It’s a beautiful day for a ballgame, just not for viewing it on TV. It’s time to pay the piper, and no one seems too eager to play the game outside the game.
The Dodgers open the 2014 season at 1 a.m. PDT on Saturday in Australia against the Diamondbacks, and whatever fringe of its fandom base would actually stay up into the wee hours to watch the opener, precious few will actually be able to so.
The Times’ Joe Flint writes that approximately 70% of the Los Angeles market will be unable to watch the game, even if they had ambitions of some Dodgers’ all-nighter viewing party. This season, games not nationally televised will be broadcast by the Dodgers’ new channel, SportsNet LA.
Did you really think that record team payroll and improvements in Dodger Stadium were going to come without cost?
Time Warner Cable, which handles the distribution of the 24/7 Dodgers channel, currently is the only major provider where you can watch them play.
Gone are all free broadcasts on KCAL-TV Channel 9. Now if you don’t have cable, the Dodgers simply won’t be on TV unless that game is being broadcast nationally. And currently, that consists of five games.
I have never been sold on the idea that the Dodgers’ fan base is hungering for a 24-hour team site. What kind of rah-rah, inside coverage are they really demanding?

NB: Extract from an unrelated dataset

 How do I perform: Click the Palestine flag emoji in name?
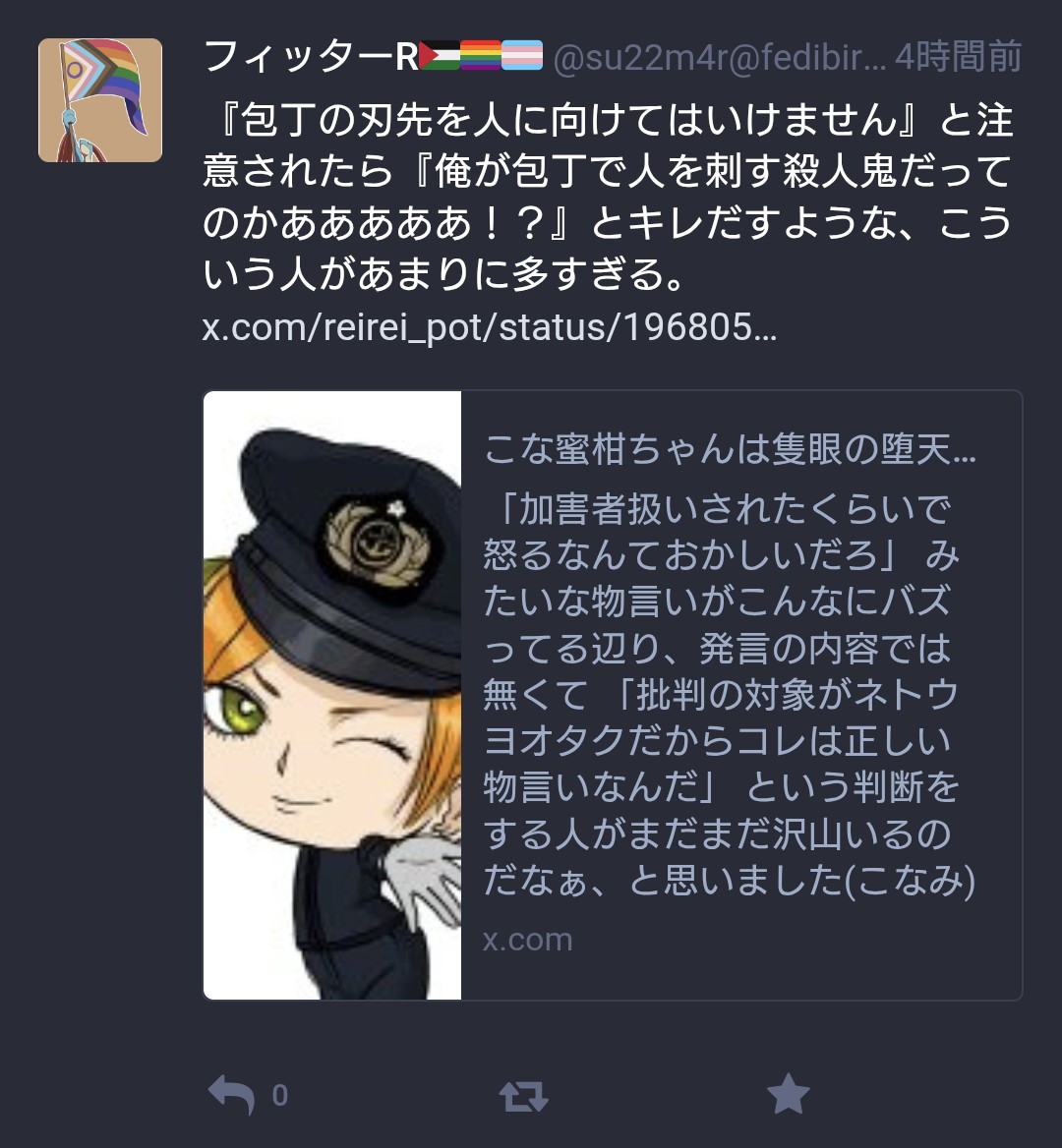pos(439,56)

In this day of instant news access, is there much of a market wanting to watch a replay of the previous night’s game? Can’t think of a single person ever who once said, “Gee, why can’t they have a Dodgers-theme show hosted by Larry King?”
Yet that’s what Time Warner Cable is selling, and right now no one is buying. It gave the Dodgers an estimated $8.35 billion, 25-year deal to run the channel. Now Time Warner naturally wants to pass the bill along to the consumer, and that’s you, whether a Dodgers fan or not. A similar thing happened when the Lakers started Prime Ticket with Time Warner Cable.
Wrote Flint: “Prime Ticket currently charges distributors close to $3 per subscriber a month, according to SNL Kagan, an industry consulting firm. Time Warner Cable is seeking more than $4 per subscriber, according to people familiar with the matter, and those fees will escalate, distribution executives say.”
Pretty soon the cost to watch the Dodgers will approach what an original cable bill went for. Register columnist T.J. Simers likens it to the kind of tax money no one in Los Angeles is willing to pay to build an NFL stadium.
Wrote Simers: “Call it a cable bill if you like, but aren’t fees to watch the Dodgers and Lakers just another clever way of collecting public money for the welfare of our billionaire sports owners?”
All along, everyone has just sort of assumed the deals would get done on the eve of the season starting. Then it was when the Dodgers got back home.
“It is no surprise to me that deals are not concluded at this point,” said Time Warner Cable Executive Vice President Melinda Witner told Flint.
Hey, when will it qualify as a surprise? A week after the season starts, a month? What if this is some tipping point and the other providers don’t fall in line? What does Time Warner do then?
Meanwhile, the vast majority of the team’s fans go without. They pay the price, one way or another. And right now, the price is not being able to watch the Dodgers on television. Could be a boon to the radio coverage.